→ **Directions for this task**
The records appear below. Set down exactly each line from the one that contains "Tap the 5460元/平 average price" through the last, both included.

→ **Material for this task**
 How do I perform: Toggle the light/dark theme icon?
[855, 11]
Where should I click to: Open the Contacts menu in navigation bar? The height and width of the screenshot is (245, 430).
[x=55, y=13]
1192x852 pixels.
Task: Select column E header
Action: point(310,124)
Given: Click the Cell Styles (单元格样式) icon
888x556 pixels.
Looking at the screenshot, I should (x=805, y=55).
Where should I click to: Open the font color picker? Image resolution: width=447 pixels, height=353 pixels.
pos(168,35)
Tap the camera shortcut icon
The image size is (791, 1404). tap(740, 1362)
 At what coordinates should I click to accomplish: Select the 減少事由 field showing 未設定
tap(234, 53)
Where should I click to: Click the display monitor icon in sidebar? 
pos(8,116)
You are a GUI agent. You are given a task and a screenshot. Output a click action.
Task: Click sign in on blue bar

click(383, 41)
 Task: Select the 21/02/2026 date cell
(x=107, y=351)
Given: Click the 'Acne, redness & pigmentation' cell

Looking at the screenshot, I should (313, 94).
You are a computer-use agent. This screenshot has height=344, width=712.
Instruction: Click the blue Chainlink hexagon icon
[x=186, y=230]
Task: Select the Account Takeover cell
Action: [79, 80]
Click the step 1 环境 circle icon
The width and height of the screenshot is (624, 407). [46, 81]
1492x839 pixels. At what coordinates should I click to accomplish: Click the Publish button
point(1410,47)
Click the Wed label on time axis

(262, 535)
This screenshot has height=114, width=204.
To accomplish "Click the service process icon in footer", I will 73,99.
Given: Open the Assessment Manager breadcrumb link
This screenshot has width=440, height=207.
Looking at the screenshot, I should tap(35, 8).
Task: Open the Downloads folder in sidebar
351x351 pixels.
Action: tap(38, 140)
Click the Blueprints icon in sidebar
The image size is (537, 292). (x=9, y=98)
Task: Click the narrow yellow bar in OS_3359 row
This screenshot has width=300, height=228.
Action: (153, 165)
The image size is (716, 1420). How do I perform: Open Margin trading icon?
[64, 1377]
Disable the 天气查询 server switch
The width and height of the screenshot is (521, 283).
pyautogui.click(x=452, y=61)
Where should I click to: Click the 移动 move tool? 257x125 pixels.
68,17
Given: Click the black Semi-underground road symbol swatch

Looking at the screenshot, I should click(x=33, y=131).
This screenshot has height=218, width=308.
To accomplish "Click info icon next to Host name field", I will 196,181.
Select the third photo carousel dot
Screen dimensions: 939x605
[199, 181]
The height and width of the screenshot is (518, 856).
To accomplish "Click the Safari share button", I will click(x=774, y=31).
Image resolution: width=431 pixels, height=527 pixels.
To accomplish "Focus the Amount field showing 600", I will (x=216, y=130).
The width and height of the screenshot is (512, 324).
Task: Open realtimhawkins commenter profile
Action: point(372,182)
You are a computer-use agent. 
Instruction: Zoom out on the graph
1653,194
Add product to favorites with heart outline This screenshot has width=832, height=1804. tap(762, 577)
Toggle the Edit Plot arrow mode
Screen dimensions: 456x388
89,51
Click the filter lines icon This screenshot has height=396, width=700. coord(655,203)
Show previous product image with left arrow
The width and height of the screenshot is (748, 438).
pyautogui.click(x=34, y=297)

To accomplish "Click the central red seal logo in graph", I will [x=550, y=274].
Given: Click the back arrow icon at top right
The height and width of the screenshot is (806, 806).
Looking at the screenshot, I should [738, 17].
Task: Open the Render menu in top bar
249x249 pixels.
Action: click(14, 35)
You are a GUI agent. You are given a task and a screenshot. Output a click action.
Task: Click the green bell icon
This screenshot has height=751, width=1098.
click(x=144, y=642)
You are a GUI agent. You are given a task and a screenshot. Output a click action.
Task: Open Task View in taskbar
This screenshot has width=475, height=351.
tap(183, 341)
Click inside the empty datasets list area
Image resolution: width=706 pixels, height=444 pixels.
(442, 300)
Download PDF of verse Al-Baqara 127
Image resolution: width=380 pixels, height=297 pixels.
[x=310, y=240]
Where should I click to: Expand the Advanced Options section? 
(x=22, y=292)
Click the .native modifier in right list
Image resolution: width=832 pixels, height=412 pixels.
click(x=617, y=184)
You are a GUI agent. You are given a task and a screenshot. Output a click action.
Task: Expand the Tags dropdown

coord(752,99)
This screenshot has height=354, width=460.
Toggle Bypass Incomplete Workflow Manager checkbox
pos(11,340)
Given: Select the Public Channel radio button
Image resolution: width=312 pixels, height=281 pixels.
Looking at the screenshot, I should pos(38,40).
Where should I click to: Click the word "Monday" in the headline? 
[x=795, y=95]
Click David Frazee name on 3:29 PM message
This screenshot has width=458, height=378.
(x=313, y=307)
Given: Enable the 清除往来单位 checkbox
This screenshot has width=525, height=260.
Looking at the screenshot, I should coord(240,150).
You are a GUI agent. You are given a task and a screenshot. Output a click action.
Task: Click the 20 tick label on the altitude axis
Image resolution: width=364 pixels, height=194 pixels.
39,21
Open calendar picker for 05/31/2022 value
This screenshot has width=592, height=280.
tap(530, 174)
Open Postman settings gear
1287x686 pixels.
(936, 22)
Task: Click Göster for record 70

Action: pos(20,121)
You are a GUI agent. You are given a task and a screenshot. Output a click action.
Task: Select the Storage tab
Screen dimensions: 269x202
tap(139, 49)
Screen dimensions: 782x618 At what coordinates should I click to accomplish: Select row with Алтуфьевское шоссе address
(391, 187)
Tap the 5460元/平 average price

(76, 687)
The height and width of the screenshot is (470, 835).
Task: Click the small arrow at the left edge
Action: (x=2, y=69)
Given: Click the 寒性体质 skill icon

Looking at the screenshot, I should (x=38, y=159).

→ **Task output**
Tap the 5460元/平 average price

(76, 687)
The height and width of the screenshot is (470, 835).
Task: Click the small arrow at the left edge
Action: (x=2, y=69)
Given: Click the 寒性体质 skill icon

Looking at the screenshot, I should (x=38, y=159).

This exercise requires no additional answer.